Dal punto di vista operativo, i vantaggi dell’utilizzo dei droni in agricoltura sono considerevoli, tra i principali sono stati citati:
-    flessibilità d’impiego;
-    tempestività e velocità d’intervento;
-    elevata risoluzione spaziale;
-    disponibilità di sensori ottici multi e iperspettrali e di altri sensori tipo laser scanner, camere termiche, camere Rgb;
-    possibilità di decollo e di atterraggio verticale nel caso di droni muniti di rotori;
-    possibilità di effettuare oltre al monitoraggio, interventi colturali nel caso di droni dotati di particolare attrezzature quali a es. tramogge per effettuare trattamenti;
-    costi relativamente contenuti.

Nello stesso tempo sono ancora numerosi i problemi che la ricerca è chiamata ad affrontare tra questi sono stati richiamati:
-    l’autonomia di volo;
-    l’affidabilità di volo, la stabilità, la resistenza al vento e alle intemperie;
-    la ridotta gamma di sensori disponibili di alta qualità e di massa ridotta;
-    l’affidabilità nella registrazione dei dati e nel loro eventuale trasferimento a terra in tempo reale;
-    la necessità di correzione delle immagini (considerando che la riflettanza della coltura risente della luminosità della giornata nell’orario in cui si effettua il rilievo);
-    la necessità di complessi trattamenti in post- processing per correggere l’immagine digitale (considerando l’influenza dei fattori meteorologici sul volo es. correnti d’aria in quota).
-    una normativa in evoluzione destinata ad avere serie ripercussioni sulla reale applicazione d questi sistemi in agricoltura;
-    la necessità di interfaccia user friendly che dovrebbe facilitare l'interazione con i dati rilevati.

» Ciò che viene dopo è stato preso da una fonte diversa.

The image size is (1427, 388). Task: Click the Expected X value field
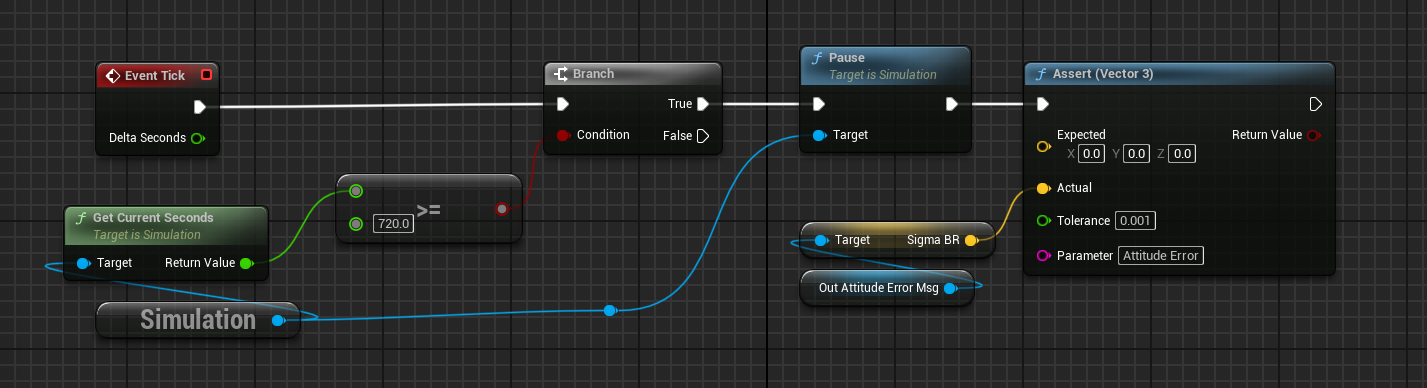point(1091,154)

Questi alcuni dei principali temi trattati, da cui è emerso un contesto tecnologico estremamente interessante e dinamico con enormi potenzialità d’applicazione in agricoltura seppure con alcuni nodi ancora da sciogliere.
L’augurio è quello che la ricerca riesca a dire la sua in tempi e modi compatibili con la corsa all’innovazione oggi in atto nel settore privato.